Count the lines in the items below that contain the word "Expand", matching case exactly, and give only the number.

******

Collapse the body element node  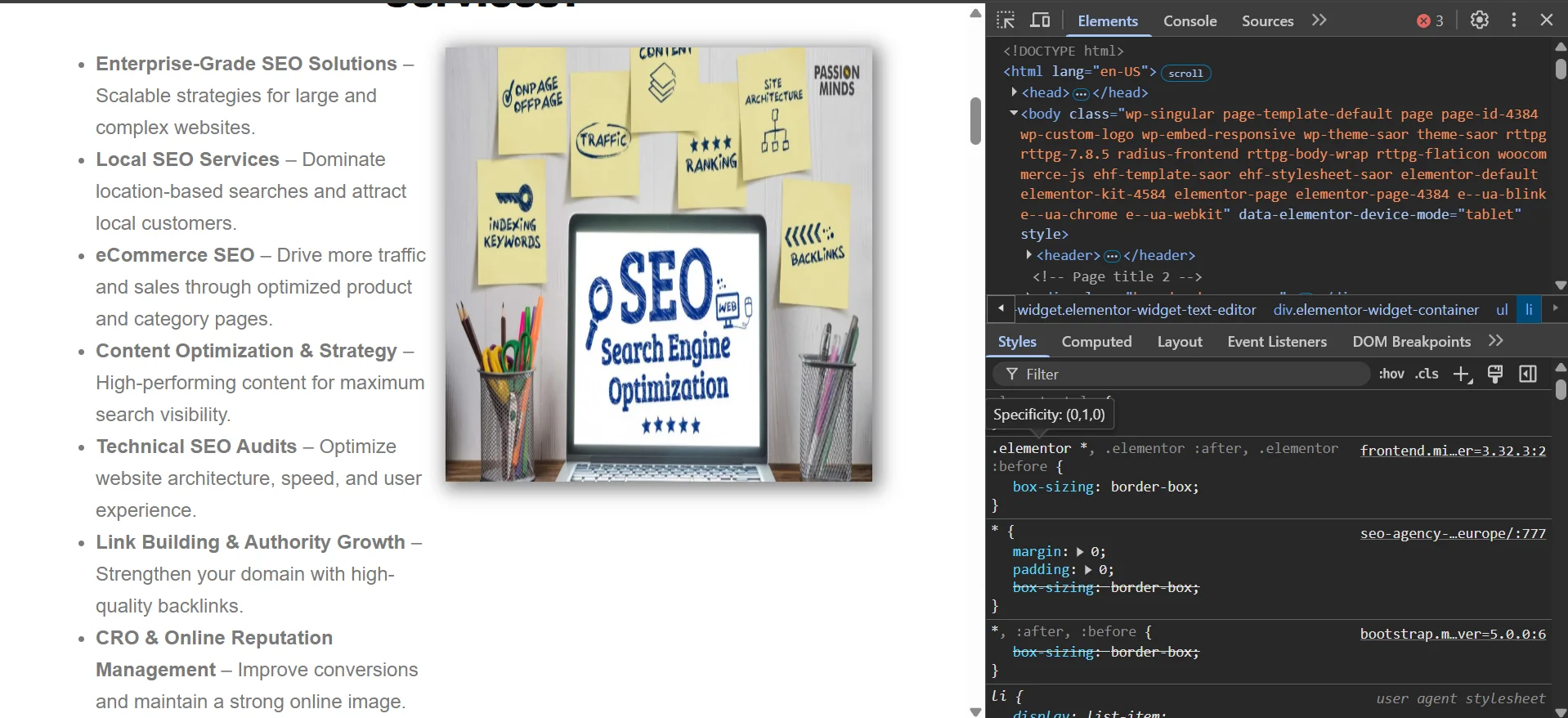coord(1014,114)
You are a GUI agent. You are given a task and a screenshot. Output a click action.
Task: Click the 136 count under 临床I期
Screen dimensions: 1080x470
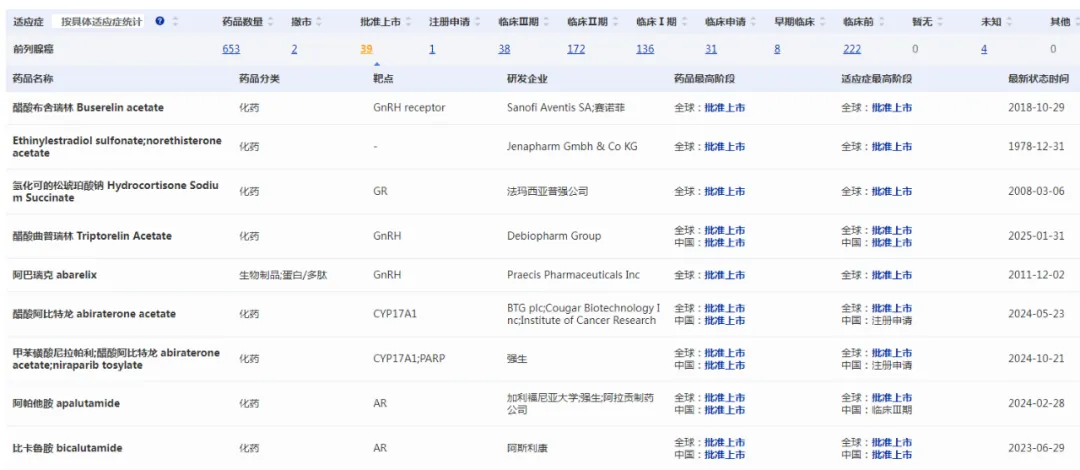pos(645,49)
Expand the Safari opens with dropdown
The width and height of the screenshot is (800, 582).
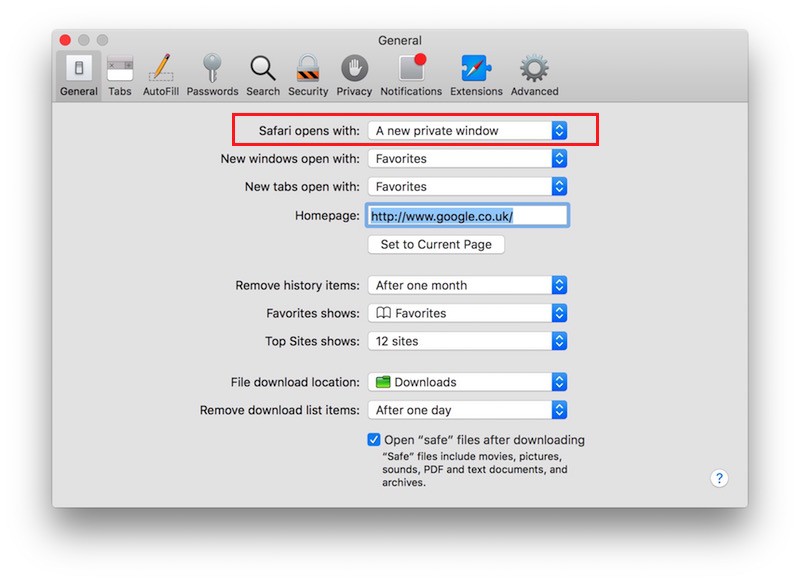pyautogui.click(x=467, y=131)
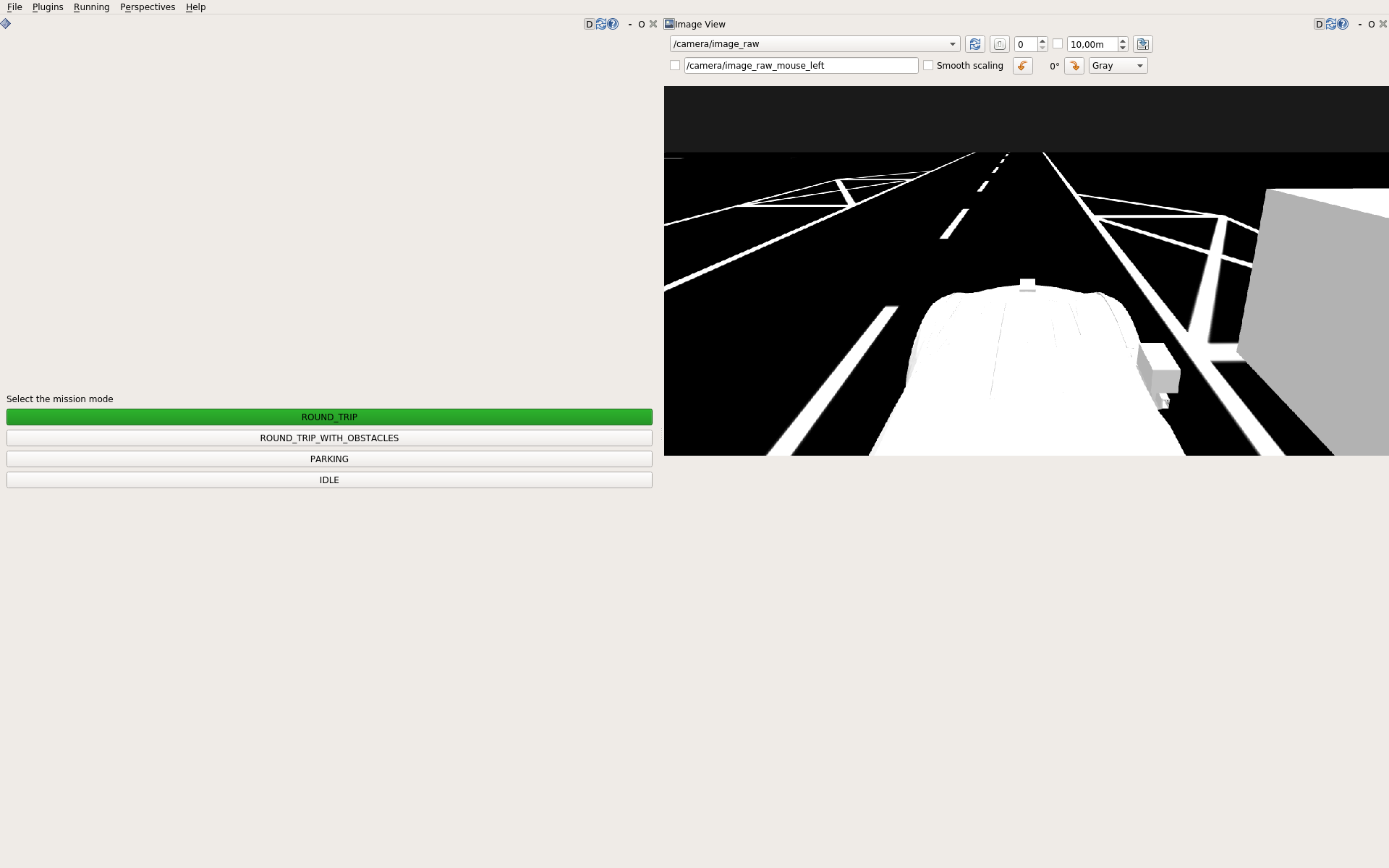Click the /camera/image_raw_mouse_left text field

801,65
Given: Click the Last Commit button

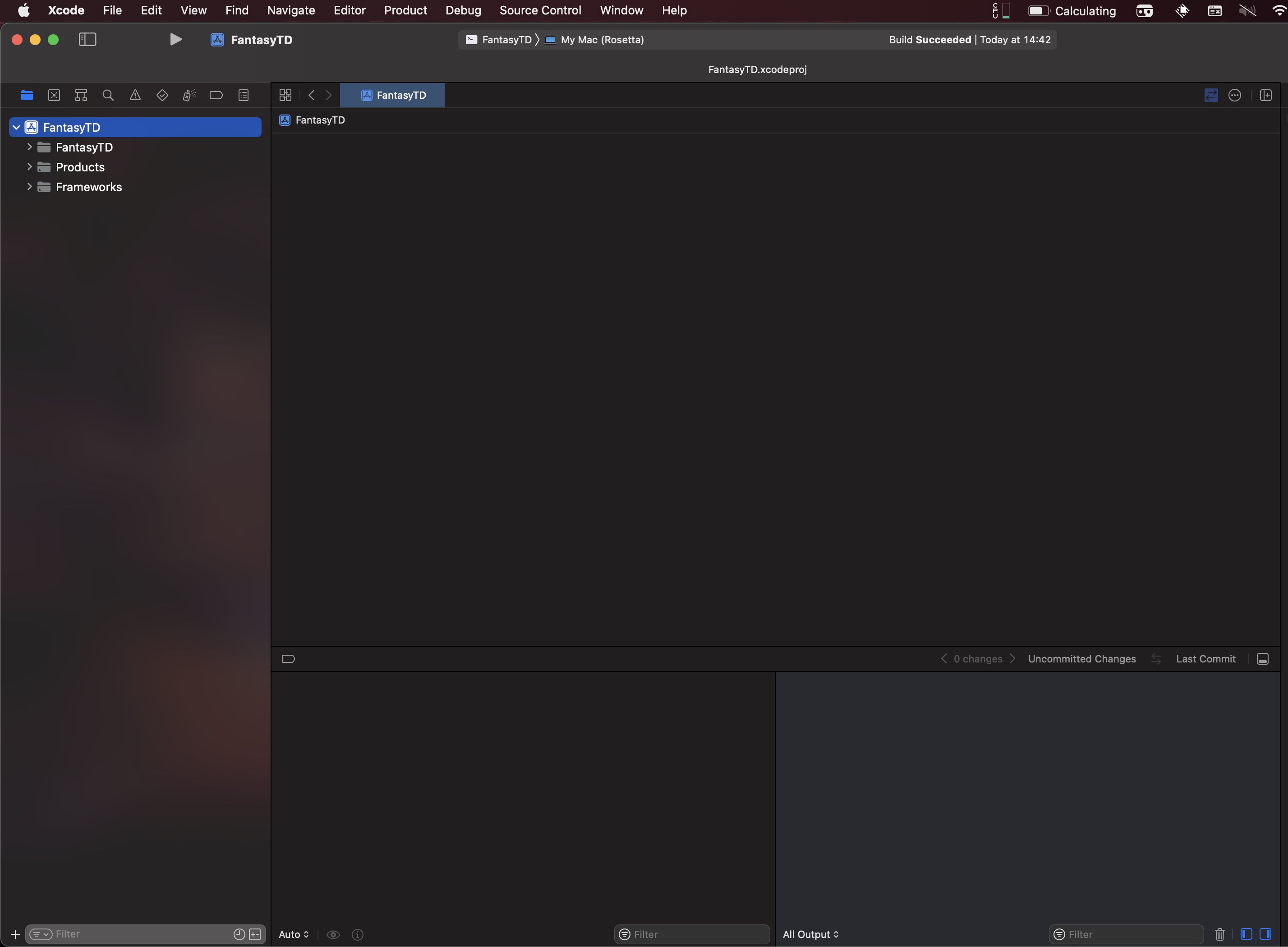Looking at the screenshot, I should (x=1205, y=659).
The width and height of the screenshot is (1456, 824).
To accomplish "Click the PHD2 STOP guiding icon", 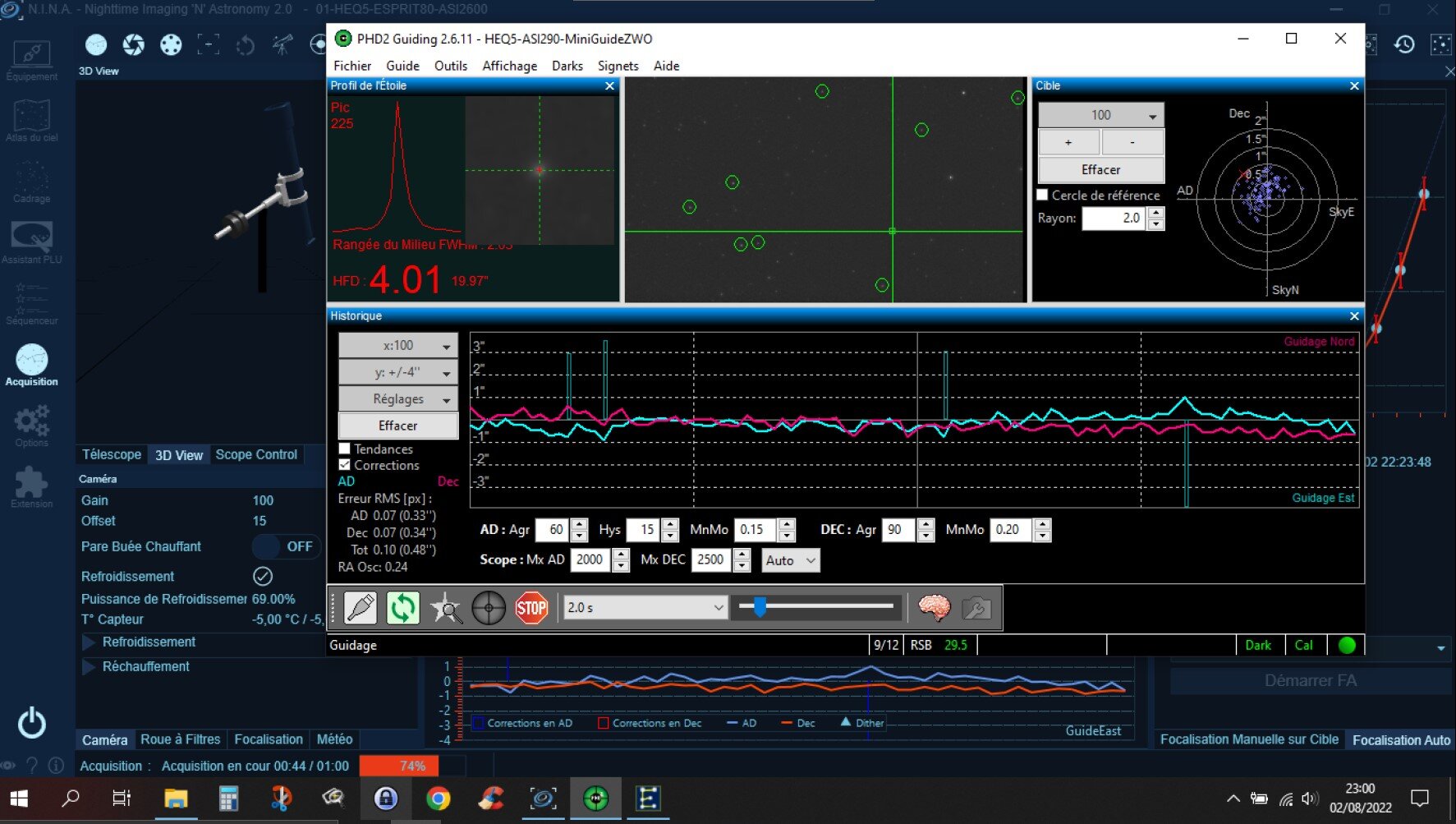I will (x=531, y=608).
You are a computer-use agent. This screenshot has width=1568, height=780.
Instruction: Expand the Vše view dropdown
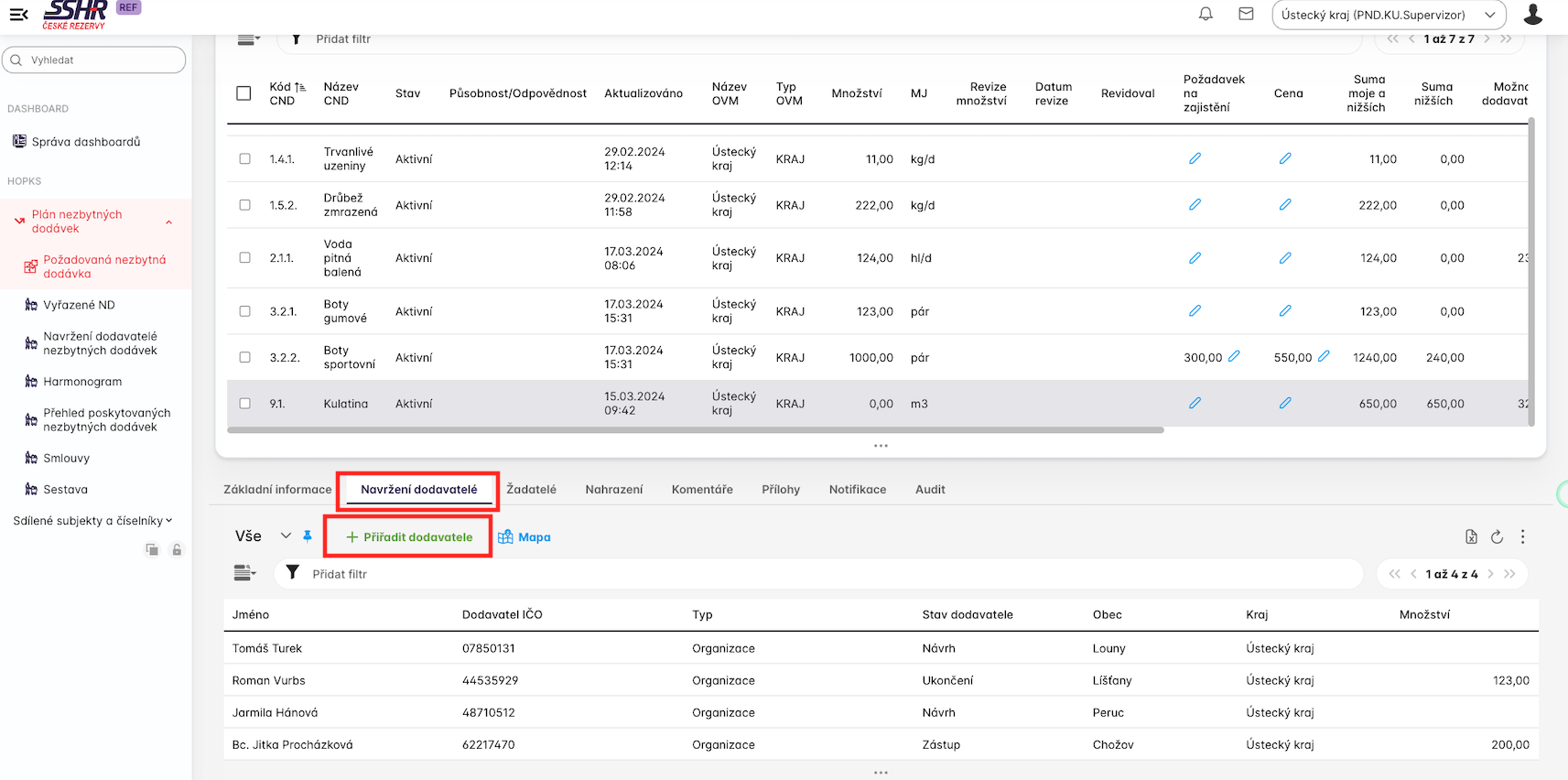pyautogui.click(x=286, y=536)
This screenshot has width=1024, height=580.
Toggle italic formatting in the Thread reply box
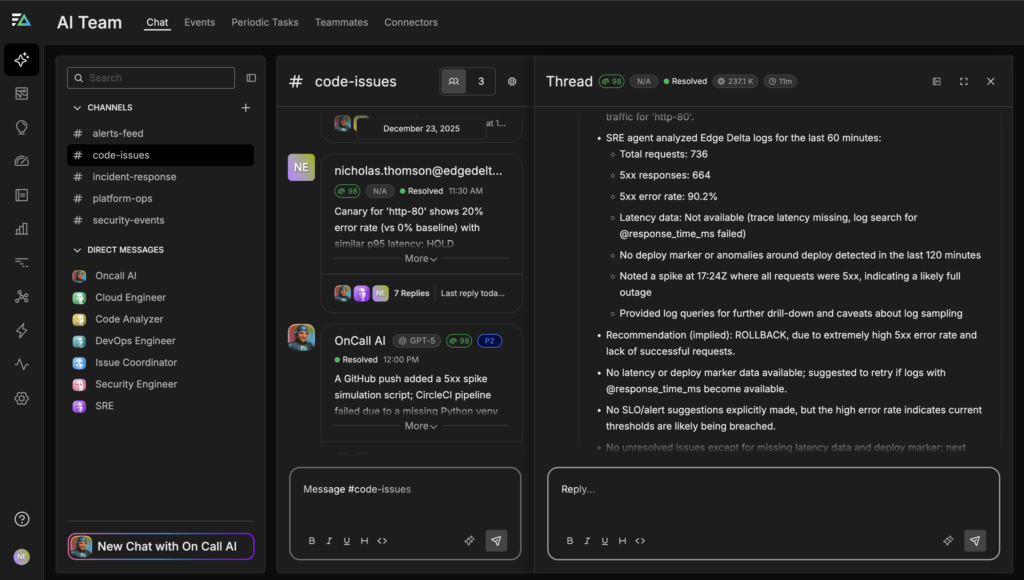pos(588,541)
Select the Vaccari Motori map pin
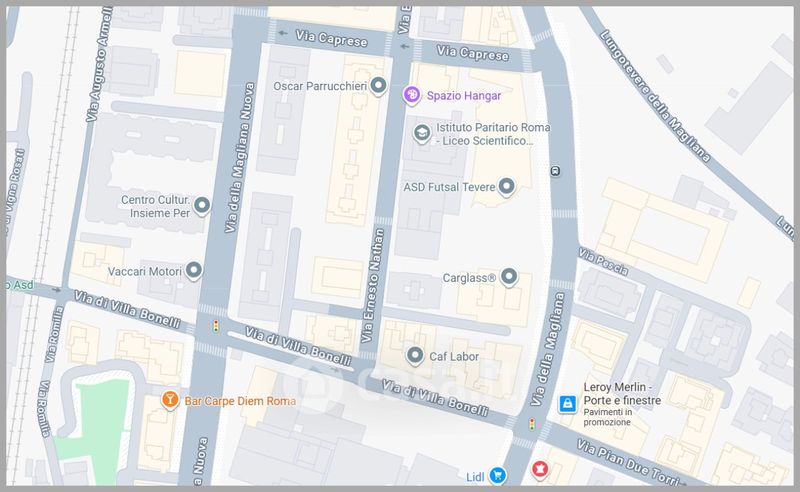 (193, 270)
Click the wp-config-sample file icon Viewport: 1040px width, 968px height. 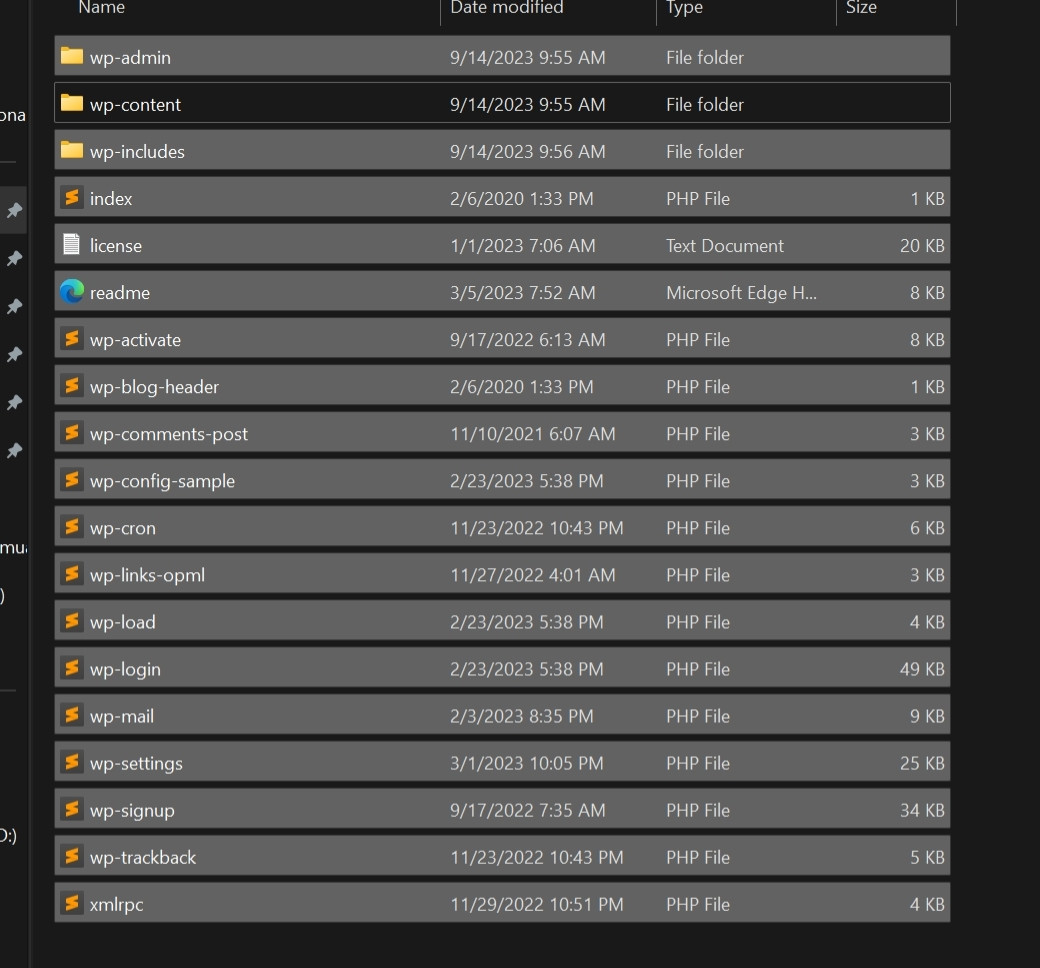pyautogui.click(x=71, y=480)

******

▶ [Problem solution] 2